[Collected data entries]

- - -

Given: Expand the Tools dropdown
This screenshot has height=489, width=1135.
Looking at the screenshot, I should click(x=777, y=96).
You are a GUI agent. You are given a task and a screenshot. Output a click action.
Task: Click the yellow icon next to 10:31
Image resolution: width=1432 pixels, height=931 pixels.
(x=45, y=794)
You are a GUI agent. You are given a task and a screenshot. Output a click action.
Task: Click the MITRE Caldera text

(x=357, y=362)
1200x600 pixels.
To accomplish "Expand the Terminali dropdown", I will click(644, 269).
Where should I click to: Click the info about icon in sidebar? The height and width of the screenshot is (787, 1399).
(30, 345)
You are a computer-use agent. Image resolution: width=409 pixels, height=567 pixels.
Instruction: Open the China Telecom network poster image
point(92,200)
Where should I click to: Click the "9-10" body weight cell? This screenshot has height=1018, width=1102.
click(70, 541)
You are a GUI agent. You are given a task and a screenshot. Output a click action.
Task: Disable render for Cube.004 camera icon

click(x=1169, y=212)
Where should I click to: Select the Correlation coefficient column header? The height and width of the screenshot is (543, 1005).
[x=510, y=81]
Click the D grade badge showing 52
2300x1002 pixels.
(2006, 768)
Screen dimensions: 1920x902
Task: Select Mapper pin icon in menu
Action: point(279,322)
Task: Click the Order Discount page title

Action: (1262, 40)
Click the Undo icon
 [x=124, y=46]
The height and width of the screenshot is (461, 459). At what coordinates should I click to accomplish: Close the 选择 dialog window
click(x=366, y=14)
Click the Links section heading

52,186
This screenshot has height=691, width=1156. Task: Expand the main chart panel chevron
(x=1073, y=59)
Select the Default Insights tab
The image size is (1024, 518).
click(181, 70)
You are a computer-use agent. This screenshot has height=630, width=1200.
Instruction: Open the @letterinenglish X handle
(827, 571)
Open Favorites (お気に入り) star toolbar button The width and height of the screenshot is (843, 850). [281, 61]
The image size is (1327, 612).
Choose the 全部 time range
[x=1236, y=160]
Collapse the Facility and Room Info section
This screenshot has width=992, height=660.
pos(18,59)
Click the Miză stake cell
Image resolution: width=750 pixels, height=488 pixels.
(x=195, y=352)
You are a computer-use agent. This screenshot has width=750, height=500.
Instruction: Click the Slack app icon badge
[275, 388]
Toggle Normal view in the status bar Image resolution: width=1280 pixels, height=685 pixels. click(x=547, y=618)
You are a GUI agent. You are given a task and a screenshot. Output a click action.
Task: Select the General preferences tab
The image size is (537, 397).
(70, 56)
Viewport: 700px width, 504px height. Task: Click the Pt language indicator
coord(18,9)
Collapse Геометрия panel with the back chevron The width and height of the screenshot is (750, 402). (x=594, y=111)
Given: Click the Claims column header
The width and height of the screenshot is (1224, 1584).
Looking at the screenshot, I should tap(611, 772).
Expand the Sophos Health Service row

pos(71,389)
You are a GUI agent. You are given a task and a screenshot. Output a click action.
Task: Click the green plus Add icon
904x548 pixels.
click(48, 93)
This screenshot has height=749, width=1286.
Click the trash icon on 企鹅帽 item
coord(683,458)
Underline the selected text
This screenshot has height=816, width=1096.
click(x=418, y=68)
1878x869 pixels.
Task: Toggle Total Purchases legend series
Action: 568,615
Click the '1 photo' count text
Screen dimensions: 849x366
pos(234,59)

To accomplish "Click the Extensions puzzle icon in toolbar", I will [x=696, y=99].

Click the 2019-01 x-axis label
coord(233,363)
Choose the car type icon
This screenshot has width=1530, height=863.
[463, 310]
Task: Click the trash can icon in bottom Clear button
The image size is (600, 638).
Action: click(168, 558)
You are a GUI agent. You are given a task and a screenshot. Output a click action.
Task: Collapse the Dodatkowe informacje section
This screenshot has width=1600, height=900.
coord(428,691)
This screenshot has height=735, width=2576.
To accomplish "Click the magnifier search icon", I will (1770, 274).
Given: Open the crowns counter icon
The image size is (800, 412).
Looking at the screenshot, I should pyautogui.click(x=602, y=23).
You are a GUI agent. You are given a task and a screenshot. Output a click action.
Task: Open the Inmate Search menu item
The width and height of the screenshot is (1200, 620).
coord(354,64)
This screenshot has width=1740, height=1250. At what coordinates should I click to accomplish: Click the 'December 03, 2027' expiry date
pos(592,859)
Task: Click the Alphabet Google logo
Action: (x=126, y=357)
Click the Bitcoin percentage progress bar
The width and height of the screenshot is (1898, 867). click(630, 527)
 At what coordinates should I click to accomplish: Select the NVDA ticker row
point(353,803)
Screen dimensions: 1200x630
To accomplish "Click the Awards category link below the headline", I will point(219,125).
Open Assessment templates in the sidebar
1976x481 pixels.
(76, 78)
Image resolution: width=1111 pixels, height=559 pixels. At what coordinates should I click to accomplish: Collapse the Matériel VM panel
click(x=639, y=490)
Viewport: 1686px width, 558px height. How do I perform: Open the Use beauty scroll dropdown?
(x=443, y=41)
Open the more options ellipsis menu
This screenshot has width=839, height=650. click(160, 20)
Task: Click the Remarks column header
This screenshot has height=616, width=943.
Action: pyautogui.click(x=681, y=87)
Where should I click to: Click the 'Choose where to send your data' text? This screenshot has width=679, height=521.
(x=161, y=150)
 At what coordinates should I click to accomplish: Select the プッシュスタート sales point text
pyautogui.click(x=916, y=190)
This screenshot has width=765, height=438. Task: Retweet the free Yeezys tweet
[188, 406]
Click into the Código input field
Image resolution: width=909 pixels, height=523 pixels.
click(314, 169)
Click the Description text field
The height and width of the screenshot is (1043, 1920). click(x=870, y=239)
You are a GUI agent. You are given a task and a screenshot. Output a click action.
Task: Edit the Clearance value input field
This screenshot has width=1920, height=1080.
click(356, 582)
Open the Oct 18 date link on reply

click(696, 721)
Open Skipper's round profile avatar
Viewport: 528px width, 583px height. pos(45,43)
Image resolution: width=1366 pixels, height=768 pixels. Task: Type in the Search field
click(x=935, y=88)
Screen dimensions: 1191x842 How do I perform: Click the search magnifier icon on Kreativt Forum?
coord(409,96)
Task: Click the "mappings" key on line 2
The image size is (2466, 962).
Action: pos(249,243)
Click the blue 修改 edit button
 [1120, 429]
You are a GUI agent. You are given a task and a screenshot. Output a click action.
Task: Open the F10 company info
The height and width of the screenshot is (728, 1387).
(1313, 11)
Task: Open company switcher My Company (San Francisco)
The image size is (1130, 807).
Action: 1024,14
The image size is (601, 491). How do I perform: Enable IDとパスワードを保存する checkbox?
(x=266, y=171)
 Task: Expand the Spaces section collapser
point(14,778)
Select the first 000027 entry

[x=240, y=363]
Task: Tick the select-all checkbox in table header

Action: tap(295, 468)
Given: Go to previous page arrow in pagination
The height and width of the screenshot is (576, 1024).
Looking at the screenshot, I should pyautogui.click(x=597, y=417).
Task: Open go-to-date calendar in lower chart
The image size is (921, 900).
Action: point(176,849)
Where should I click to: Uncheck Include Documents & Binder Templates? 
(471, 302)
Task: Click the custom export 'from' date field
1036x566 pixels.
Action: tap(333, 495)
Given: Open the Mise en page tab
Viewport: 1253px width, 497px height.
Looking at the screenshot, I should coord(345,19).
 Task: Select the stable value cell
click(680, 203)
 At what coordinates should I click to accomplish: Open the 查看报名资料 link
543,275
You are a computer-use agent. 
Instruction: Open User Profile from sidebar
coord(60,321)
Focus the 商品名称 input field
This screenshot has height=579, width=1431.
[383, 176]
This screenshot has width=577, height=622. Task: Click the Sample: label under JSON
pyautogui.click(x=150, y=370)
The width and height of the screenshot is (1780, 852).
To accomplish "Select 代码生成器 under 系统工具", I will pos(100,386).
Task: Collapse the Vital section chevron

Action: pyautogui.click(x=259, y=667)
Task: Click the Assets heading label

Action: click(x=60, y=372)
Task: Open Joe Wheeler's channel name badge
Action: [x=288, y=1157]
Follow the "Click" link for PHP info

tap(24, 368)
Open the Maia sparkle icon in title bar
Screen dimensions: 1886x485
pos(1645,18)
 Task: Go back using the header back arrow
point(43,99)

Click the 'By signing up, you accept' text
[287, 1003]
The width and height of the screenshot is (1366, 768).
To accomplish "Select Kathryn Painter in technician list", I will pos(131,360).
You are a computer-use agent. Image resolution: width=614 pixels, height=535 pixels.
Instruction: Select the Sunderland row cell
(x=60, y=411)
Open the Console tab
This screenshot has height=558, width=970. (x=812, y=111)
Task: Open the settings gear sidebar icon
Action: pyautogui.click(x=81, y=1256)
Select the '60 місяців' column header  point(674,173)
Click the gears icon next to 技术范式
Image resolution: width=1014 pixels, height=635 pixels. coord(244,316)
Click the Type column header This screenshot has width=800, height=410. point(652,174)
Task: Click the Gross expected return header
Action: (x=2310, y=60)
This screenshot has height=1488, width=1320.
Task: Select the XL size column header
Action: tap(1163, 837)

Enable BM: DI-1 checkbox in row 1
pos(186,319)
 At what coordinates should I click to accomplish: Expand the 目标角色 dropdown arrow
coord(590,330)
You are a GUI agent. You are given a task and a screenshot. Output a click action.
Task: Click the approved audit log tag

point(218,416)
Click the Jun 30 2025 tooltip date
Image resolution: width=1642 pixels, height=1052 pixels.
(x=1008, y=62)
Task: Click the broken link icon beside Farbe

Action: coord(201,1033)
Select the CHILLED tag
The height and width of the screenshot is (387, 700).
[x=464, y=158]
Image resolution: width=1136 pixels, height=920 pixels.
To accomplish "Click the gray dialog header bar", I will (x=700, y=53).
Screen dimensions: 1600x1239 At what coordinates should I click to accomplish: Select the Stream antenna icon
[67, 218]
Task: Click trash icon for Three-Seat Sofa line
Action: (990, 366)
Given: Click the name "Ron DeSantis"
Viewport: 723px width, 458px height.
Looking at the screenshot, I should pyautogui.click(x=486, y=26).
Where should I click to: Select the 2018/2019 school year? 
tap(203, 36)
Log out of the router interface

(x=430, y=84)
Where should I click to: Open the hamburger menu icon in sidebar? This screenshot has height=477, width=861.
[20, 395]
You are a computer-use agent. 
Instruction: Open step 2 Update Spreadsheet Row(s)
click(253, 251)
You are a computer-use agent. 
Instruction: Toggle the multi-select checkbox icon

- - -

All lines above between those holding "Instruction: Click the Slack app icon badge" and "Task: Select the General preferences tab", inclusive, must be set down unchanged, and no other line may be included.

> _Result for this task_:
Instruction: Click the Slack app icon badge
[275, 388]
Toggle Normal view in the status bar Image resolution: width=1280 pixels, height=685 pixels. click(x=547, y=618)
You are a GUI agent. You are given a task and a screenshot. Output a click action.
Task: Select the General preferences tab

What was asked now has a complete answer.